Thanksgiving is upon us. So too is the famous shopping day Black Friday. It’s also the anniversary of a great American initiative. This one started after World War II when Americans fed a “silent guest” at their holiday meals.
It was dreamed up by a former aspiring actress named Iris Gabriel. She gave up on Hollywood only to find her biggest role was in feeding the starving people in the war devastated countries in Europe.
At Thanksgiving on 1947 Americans were asked to imagine taking in one of the world’s hungry to their holiday celebration. They could mail the cost to feed that “silent guest” to a committee in Plymouth, Massachusetts, the home of Thanksgiving. A CARE package was then sent to a hungry person overseas.
The “silent guest” plan was endorsed by governors around the country including Robert Bradford of Massachusetts, a descendant of the Pilgrims.
As this Thanksgiving and Black Friday approaches, there are two huge emergencies ongoing in the Middle East and the Philippines. The war in Syria has left millions displaced and hungry. The colder temperatures are moving in too making relief even more difficult.
The super typhoon Haiyan has destroyed whole communities in the Philippines, leaving them without food, water or housing. The United Nations says 11.5 million people are affected by the Typhoon and 544,606 people are displaced. Food, clean water, medicine and shelter are desperately needed. Hunger, malnutrition and disease will escalate among the population unless aid arrives in time. The storm’s impact can last long past the event itself.

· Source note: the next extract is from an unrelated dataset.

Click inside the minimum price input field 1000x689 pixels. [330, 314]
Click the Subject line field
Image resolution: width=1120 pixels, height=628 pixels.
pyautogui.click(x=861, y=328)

At this very moment Catholic Relief Services is helping provide emergency shelters. This is especially crucial with the risk of more rains coming.
So this holiday season help a ‘silent guest” by donating to a humanitarian agency like Save the Children, Catholic Relief Services, World Food Programme, UNICEF and at your local food bank.
And you can also donate without opening your wallet by using the free hunger fighting app Charity Miles or playing the online game FreeRice.
Thanksgiving and Black Friday should be about sharing. For only by doing so can we have a world of peace, goodwill and hope.